I then called Simon's piano studio to ask if we could reschedule his lesson today, figuring they would rather he not show up and infect everyone there with strep throat. Apparently, my reasoning skills differ vastly from theirs. We can cancel, certainly, but then we lose his lesson fee, which I paid at the beginning of the month. "We keep our prices reasonable so it's not a big deal for you to miss a lesson." Not a big deal? Since when did someone else get to decide what amount of money I consider a big deal? And how is it wrong for it to be a big deal to me but not to him? "No," I said. "He won't be missing the lesson. He'll be there. With strep throat." And then the guy hung up on me (yes, hung up--not "thank you, goodbye," but "click") and turned to his coworker to complain about what a *)&*# I was. I'm imagining that last part, of course, but based on the way "Ma'am" started coming out 4 seconds into our conversation, he sure didn't hang up to say, "Gee. Y'know, that charming and very calm woman on the phone just now made a lot of sense. Perhaps we should change our policy a bit to reflect reason. I wonder what other pearls of wisdom she has to offer up to us. I think I should apologize when she comes in today."
So starting in May, Simon gets to take his piano lessons at home, from me, for free. His teacher, a sweet kid at the studio, has been good at encouraging Simon to challenge himself. But by kid, I mean I've played the piano longer than he's been alive. Actually, come to think of it, I've played the piano--as in the number of hours I have literally sat on the bench and played--longer than he's been alive. Oh my gosh.
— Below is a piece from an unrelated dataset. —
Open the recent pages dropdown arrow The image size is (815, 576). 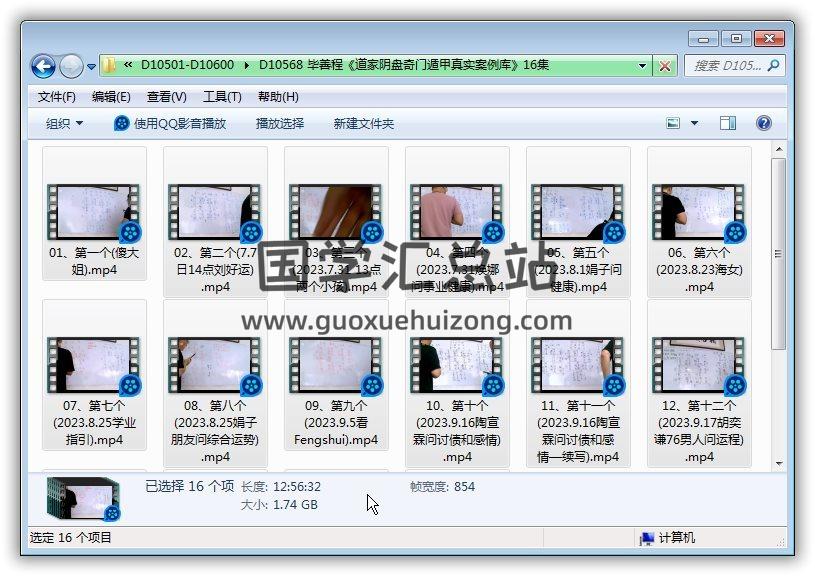coord(91,67)
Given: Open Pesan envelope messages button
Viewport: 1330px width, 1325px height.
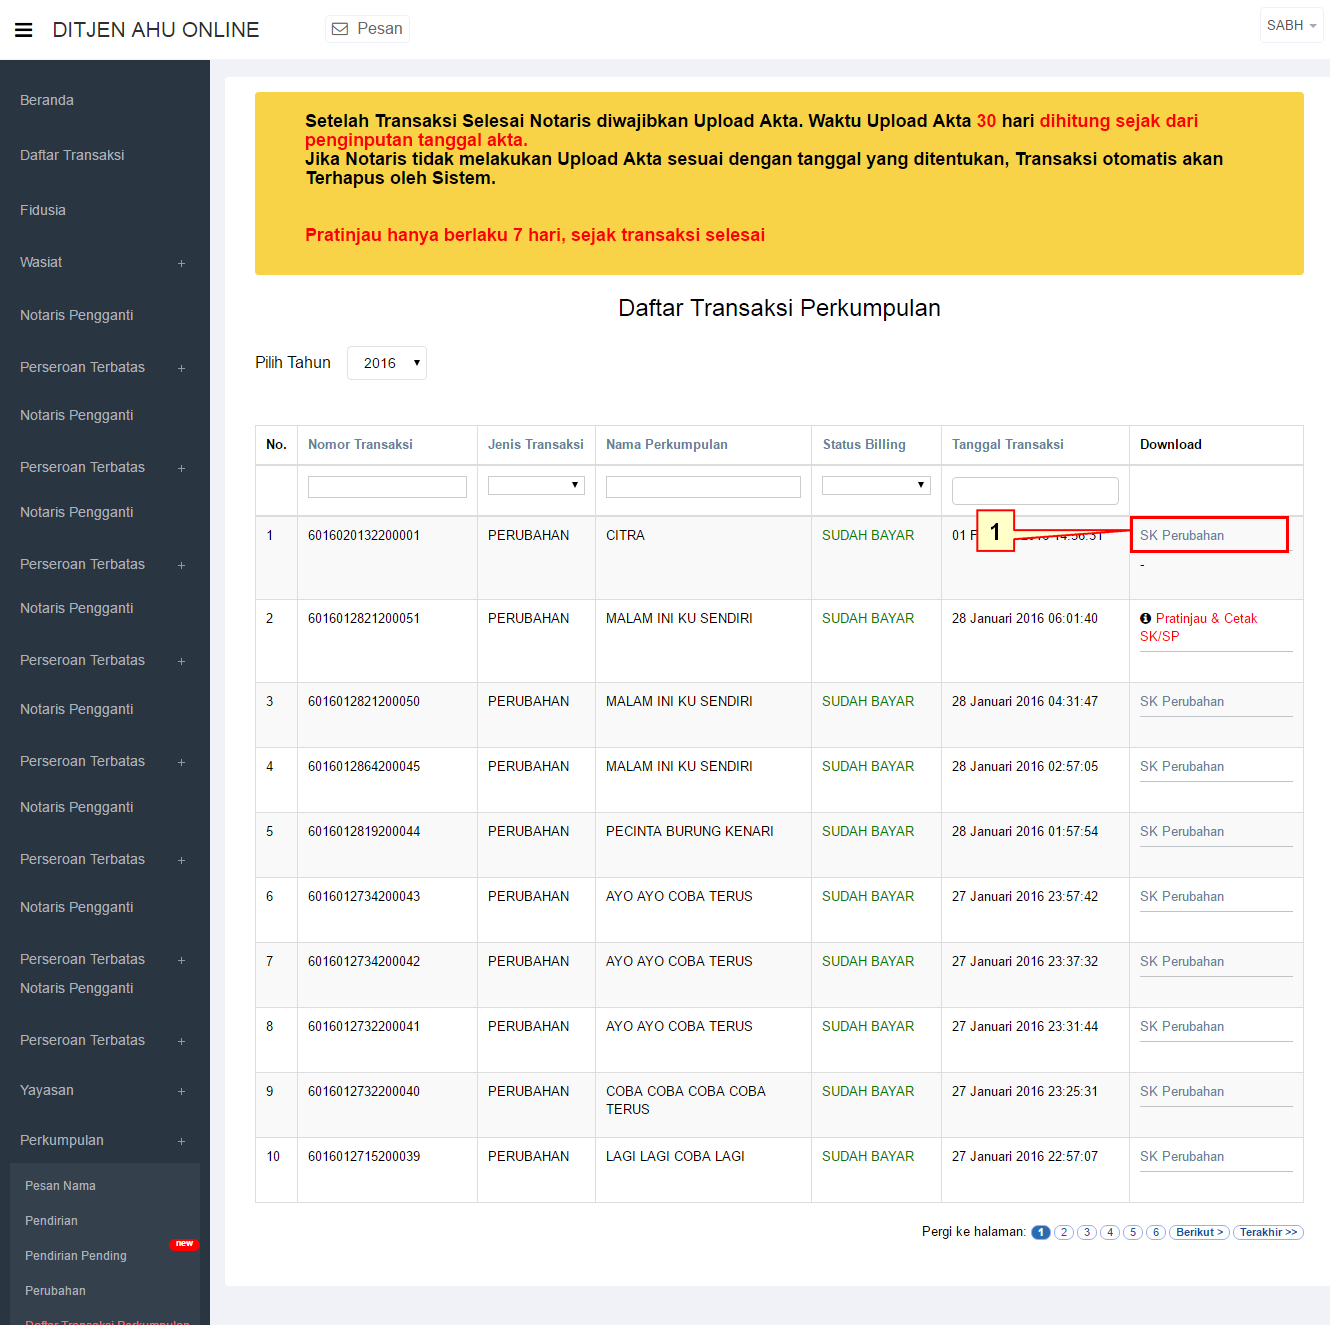Looking at the screenshot, I should (x=367, y=29).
That's not even an exagerration. Just thinking about it makes me think I need to go find some BenGay for my back.
I don't like coming across as a *$#)&, by the way. Truly, I don't. I'm a nice person who thinks primarily nice thoughts and wishes the world well on most occasions. But when I know I'm the reasonable one and the person I'm speaking with isn't only unreasonable but is so sure he is reasonable that he can't see I'm being nice by not screaming his stupidity at him, then I feel a little . . . miffed.
But Owen is healthy today. In pain, yes, but healthy. And a healthy child goes a long way toward helping you deal with the stupidity in the world.
Now about those pre-paid hip-hop lessons he's going to miss these next couple of weeks.